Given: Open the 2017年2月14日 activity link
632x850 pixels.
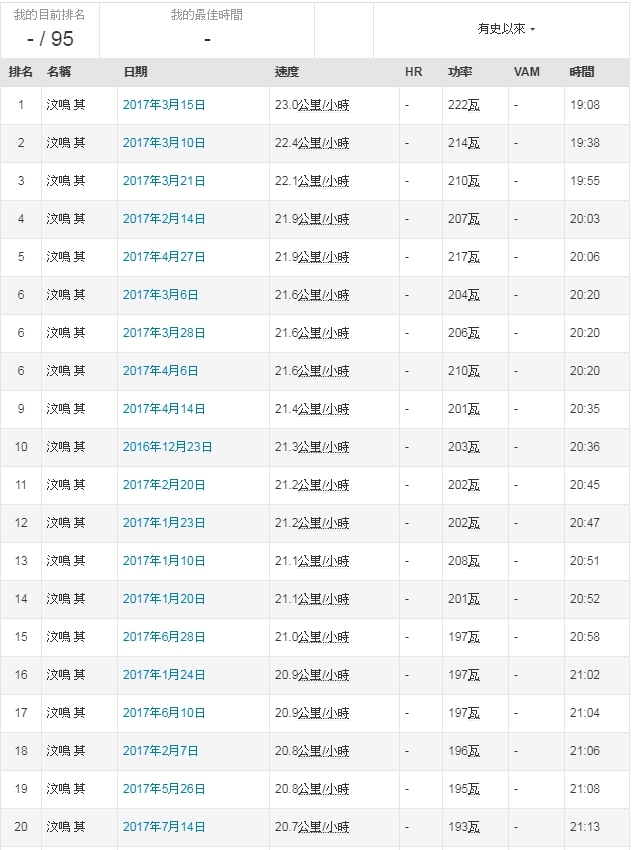Looking at the screenshot, I should [x=164, y=219].
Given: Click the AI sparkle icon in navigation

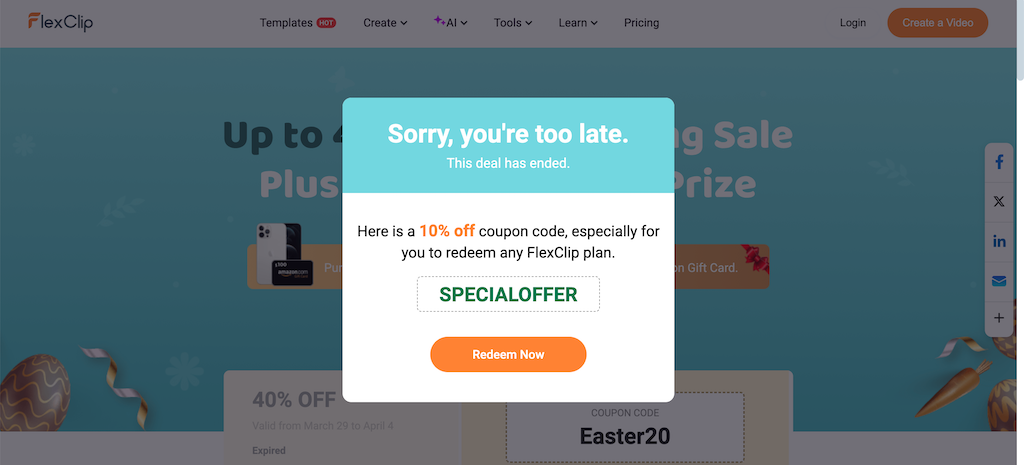Looking at the screenshot, I should [x=440, y=20].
§ §
» Directive
Rewrite the listing above with "Click" replaced by "Tap" and everything else unchanged. Omit the pictures.

» Expected answer
Given: Open the 2017年2月14日 activity link
632x850 pixels.
Looking at the screenshot, I should [x=164, y=219].
Given: Tap the AI sparkle icon in navigation

Looking at the screenshot, I should [x=440, y=20].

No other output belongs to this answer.